Write out the stretch of the spoof news snippets below from "Haven't seen Burger" up to and including "his big shoes.", copying it word for word.

***** Page text

Spoof news snippets from Friday 7 February 2014
Teen Arrested For Peeping Tom
Police say it was the home of 85-year-old man. Teen admits that at about that time of night, he turned on computer's naughty sites. "That would explain the binoculars."
Haven't seen Burger King Lately?
That's because he was arrested in front of a McDonald's, showing Ronald his Whooper. All Ronald could do is point at his big shoes.
Mrs. Jimmy Carter Gets A Call
"Is this Rosalynn?" "Yes it is" "This is Jimmy, Rosalynn. I'm at the Atlanta Airport. Where should I be?" "At that Native American habitat." "Right. Just seeing if your memory was slipping. Bye!."
Groucho Day on The Hill!
In an attempt to "light up" congress and senate, President has declared a "Groucho Day". We need to stop grouching. He asks everyone to put on the glasses, nose and mustache in next negotiations.
Sure Signs of Global Warming!
Scientists connect global warming to extreme snow, sleet, rain, riots in Egypt and Peyton Manning watching that first snapped football fly by his head on the first play last Sunday night.

**********
***** Stored data

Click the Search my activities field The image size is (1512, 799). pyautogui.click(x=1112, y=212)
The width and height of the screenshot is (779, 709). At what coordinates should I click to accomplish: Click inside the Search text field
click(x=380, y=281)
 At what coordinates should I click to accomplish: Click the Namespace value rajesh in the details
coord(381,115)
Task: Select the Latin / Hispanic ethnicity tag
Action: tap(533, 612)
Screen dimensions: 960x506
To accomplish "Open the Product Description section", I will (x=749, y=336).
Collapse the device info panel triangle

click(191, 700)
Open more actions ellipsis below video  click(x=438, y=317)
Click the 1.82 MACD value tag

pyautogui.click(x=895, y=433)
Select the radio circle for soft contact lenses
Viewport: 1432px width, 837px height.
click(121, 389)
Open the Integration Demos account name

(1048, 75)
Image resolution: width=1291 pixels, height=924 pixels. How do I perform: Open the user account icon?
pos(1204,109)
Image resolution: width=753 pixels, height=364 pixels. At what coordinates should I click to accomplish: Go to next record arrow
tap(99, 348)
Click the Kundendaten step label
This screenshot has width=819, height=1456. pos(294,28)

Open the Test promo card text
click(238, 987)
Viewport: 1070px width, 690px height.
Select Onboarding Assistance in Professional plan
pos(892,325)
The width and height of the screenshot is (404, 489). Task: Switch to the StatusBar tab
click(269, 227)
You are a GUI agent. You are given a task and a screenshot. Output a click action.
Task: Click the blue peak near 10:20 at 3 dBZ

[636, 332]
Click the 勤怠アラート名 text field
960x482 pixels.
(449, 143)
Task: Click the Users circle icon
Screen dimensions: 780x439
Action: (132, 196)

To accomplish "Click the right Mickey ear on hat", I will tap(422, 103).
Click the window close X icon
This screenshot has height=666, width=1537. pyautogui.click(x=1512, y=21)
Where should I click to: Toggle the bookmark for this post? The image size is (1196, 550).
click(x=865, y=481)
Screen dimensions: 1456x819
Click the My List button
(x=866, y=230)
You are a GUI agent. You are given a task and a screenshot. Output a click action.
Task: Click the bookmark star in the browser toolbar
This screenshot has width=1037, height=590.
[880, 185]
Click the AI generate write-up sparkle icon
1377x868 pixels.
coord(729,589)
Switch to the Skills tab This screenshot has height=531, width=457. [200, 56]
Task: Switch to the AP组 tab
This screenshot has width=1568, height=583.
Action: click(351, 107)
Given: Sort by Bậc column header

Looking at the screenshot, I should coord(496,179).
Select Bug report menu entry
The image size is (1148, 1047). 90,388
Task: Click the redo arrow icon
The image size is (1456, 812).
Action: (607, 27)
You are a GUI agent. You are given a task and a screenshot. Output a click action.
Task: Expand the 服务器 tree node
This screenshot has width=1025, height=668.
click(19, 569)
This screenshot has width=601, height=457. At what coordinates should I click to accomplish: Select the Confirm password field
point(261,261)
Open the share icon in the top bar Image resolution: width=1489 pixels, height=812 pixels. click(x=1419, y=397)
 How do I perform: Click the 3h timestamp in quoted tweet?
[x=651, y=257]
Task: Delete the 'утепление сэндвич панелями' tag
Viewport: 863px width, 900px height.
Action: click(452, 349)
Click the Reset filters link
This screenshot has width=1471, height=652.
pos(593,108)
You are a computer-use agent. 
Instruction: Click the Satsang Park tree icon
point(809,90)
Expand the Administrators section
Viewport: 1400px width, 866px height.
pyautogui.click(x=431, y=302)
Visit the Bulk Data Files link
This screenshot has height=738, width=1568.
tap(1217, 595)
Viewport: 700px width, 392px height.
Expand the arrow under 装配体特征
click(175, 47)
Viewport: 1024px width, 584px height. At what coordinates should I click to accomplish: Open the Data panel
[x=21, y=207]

**********

Response to the task
Haven't seen Burger King Lately?
That's because he was arrested in front of a McDonald's, showing Ronald his Whooper. All Ronald could do is point at his big shoes.